Provided passage.
Comment 1 Thomas Deutschmann (RETIRED) 2018-04-03 12:49:56 UTC

It was discovered that a race condition in beep (installed with USE flag "suid", which isn't the default) allows for local privilege escalation.

Comment 2 Larry the Git Cow 2018-04-04 20:35:23 UTC

The bug has been referenced in the following commit(s):

https://gitweb.gentoo.org/repo/gentoo.git/commit/?id=5945809cd0c40e44313891742b0b61f90eecbfb8

commit 5945809cd0c40e44313891742b0b61f90eecbfb8
Author:     Patrice Clement <monsieurp@gentoo.org>
AuthorDate: 2018-04-04 20:34:21 +0000
Commit:     Patrice Clement <monsieurp@gentoo.org>
CommitDate: 2018-04-04 20:35:17 +0000

    app-misc/beep: patch against CVE-2018-0292.
    
    Bug: https://bugs.gentoo.org/652330
    See-Also: https://github.com/johnath/beep/issues/11
    Package-Manager: Portage-2.3.19, Repoman-2.3.6

 app-misc/beep/beep-1.3-r3.ebuild                 |  37 ++++++++
 app-misc/beep/files/beep-1.3-CVE-2018-0492.patch | 106 +++++++++++++++++++++++
 2 files changed, 143 insertions(+)}

Comment 3 Stabilization helper bot 2018-04-04 22:00:18 UTC

An automated check of this bug failed - the following atom is unknown:

app-misc/beep/beep-1.3-r3

Please verify the atom list.

Exercise data.
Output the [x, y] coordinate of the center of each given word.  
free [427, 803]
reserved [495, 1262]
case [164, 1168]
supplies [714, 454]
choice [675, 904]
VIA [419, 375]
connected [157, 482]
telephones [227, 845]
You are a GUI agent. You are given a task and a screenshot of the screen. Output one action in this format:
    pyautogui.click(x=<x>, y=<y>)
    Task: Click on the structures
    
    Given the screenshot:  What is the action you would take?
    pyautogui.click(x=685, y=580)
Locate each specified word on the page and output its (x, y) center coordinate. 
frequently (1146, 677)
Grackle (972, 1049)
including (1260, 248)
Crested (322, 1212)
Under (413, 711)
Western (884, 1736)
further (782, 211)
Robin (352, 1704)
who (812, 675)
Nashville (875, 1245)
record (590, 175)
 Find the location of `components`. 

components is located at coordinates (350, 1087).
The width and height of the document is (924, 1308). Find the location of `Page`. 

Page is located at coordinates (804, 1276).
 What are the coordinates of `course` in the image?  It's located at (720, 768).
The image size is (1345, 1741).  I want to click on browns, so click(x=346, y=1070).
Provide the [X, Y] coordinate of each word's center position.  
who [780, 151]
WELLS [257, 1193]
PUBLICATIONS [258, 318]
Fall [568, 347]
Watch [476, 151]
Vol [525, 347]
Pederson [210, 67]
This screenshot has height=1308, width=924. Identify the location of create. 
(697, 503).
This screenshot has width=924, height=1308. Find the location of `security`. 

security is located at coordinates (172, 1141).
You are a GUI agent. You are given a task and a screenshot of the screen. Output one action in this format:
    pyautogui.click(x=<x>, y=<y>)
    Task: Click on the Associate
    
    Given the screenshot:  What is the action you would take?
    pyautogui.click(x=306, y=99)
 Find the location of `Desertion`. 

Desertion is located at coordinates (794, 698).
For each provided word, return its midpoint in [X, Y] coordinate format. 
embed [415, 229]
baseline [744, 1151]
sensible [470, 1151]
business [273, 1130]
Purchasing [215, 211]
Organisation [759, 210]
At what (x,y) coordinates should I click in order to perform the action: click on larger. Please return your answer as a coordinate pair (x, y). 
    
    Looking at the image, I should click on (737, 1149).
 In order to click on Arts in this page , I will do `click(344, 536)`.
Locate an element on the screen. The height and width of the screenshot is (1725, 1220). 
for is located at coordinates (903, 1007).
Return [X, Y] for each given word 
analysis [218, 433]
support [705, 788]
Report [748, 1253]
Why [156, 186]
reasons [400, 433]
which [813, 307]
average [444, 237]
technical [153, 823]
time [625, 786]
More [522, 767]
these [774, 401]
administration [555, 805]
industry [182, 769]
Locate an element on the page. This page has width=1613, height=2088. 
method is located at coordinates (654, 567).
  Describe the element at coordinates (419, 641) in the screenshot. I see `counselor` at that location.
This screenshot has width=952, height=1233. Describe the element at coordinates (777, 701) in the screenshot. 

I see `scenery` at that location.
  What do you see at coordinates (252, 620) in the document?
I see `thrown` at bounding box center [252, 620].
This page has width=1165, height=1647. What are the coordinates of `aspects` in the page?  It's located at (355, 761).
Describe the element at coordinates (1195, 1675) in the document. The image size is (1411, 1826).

What you need to do.
Decide whether each statement below agrees with the bug thread about beep. For each, answer yes or no and quote the deciding words from the thread.
1. The race condition affects beep only when it is installed with a USE flag that is not on by default.
2. The commit both added and removed lines across the files it changed.
3. The automated check run by the stabilization bot succeeded.

Answer to this task.
1. Yes: "installed with USE flag "suid", which isn't the default"
2. No: "2 files changed, 143 insertions(+)"
3. No: "An automated check of this bug failed - the following atom is unknown:"